DATASET
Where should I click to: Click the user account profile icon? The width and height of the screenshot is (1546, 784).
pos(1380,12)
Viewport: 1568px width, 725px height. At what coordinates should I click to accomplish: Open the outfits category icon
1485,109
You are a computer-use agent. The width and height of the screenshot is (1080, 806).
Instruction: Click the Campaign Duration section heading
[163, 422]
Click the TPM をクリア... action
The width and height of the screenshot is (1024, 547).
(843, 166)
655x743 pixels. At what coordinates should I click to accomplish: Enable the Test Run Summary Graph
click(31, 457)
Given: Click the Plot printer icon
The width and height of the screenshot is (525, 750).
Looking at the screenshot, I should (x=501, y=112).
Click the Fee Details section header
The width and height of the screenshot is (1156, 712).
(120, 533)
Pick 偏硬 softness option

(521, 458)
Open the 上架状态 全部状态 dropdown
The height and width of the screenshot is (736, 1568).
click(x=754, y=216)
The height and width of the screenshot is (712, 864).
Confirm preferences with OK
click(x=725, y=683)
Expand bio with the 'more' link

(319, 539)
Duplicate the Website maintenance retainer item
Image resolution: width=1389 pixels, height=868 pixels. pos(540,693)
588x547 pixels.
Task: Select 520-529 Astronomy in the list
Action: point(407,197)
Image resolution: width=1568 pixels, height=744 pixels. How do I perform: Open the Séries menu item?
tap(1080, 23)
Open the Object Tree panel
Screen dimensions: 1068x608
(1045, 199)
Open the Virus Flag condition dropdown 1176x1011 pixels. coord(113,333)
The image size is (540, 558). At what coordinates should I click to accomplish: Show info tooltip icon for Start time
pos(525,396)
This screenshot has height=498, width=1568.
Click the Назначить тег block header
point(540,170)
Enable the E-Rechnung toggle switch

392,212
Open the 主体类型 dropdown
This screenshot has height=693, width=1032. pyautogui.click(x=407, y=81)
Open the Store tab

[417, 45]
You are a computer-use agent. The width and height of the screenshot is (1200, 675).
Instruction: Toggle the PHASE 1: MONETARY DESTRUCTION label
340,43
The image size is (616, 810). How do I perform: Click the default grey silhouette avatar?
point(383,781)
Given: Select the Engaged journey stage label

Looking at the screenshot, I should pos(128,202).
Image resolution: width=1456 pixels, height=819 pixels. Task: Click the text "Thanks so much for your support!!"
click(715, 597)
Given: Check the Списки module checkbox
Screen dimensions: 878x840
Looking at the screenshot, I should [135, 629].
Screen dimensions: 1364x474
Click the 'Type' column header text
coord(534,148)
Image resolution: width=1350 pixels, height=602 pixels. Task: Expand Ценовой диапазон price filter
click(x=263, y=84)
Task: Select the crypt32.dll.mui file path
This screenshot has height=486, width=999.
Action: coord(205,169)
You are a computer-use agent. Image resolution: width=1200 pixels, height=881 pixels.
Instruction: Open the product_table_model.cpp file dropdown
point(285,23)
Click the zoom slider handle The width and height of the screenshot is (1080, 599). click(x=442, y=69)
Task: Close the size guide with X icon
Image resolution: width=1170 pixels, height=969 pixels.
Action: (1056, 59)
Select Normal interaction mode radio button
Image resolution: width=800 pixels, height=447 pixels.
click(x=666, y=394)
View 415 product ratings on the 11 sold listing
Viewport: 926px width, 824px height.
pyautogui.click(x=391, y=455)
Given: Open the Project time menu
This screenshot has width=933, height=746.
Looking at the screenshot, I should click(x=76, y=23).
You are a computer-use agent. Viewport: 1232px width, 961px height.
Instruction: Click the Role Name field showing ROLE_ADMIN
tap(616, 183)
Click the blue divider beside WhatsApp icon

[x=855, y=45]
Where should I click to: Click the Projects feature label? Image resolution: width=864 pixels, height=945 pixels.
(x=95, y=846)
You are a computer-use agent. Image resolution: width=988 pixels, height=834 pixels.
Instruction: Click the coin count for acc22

WHAT IS REQUIRED
Considering only lines of the records that hold the string "agent", state how many there are and nothing else.

COMPLETED EXERCISE
5